Living With Strangers

For the last four months of 2001, I sublet a room in a quiet neighborhood on the Durham-Chapel Hill border. This decision was questionable from the start. But they wanted $400 per month and I was poor and desperate – two things you shouldn’t be when looking for housing.

On my initial tour of the premises, my future landlord greeted me with a flashlight. “Before you see the inside,” he said without introducing himself, “I want to show you the mangos.” So he walked me out to a makeshift garden and showed me the mangos. I was not impressed but faked it.

“The next thing you need to see is the workout room.” The workout room consisted of a punching bag in an otherwise-empty screened-in porch. He proceeded to demonstrate, kicking it furiously. I now knew never to be late with rent. He offered me a turn but I declined.

This man’s name was Hector.* He called himself the homeowner, though I had my doubts. He rivaled me in age (22) and showed no signs of employment. His back windshield alleged an affiliation with Durham County Technical College, a school whose existence I could never verify. On various occasions, he said he was on the cusp of “joining the CIA,” “heading to law school” and “opening a salon, for men.“ His cousin, Joy, was a fellow roommate. A month after I moved in, they started sleeping together. We all handled the Anthrax scare differently.

He was filled with intrigue, as was his house.

One October Sunday, he woke us at 8:30 for the first (and only) “House Meeting,” held outside. This was shocking but not a complete surprise. The Wednesday before, he’d left a crude agenda under my door; I’m sure the date and time were on there somewhere. That was the same day I received a letter rejecting my BP gas card application – the low point of a low period.

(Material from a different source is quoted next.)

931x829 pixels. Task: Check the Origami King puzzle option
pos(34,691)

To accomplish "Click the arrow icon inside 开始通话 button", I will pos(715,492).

In any event, as a member of the house, my presence at this meeting was insisted upon. We were five strong; our patio set was one short. Not to worry. Hector had a plan. This plan consisted of us relocating two 300-pound basement couches to the backyard. Up a flight of stairs. Through the kitchen and living room and out into the yard – all the while negotiating tricky turns and tiny doorways. When I asked why we needed both, he said he was planning to bring them up anyway (“To get them some sun.”) I’ve never witnessed another couch owner demonstrate this practice, and can’t imagine it’s something normal people do. Regardless, it’s not something I was about to try before nine on a Sunday. Hector eventually retrieved a dining room chair.

When Hector called the meeting to order, we half-heartedly debated whether to cancel HBO and Cinemax (No), discussed what we wanted to recycle (Nothing), and wrangled over the prospect of Hector’s brother parking in our driveway while he vacationed in North Myrtle Beach, South Carolina (Whatever).

He asked if any neighbors had approached us. This question made sense, because I’m sure my sublet was completely illegal. An old man had once asked me when I was going to cut the (“god damn”) grass. But I wasn’t compelled to offer up this anecdote. The story could have led either to my eviction or my lawn-mowing, two of the more frightening possibilities at that point in my life.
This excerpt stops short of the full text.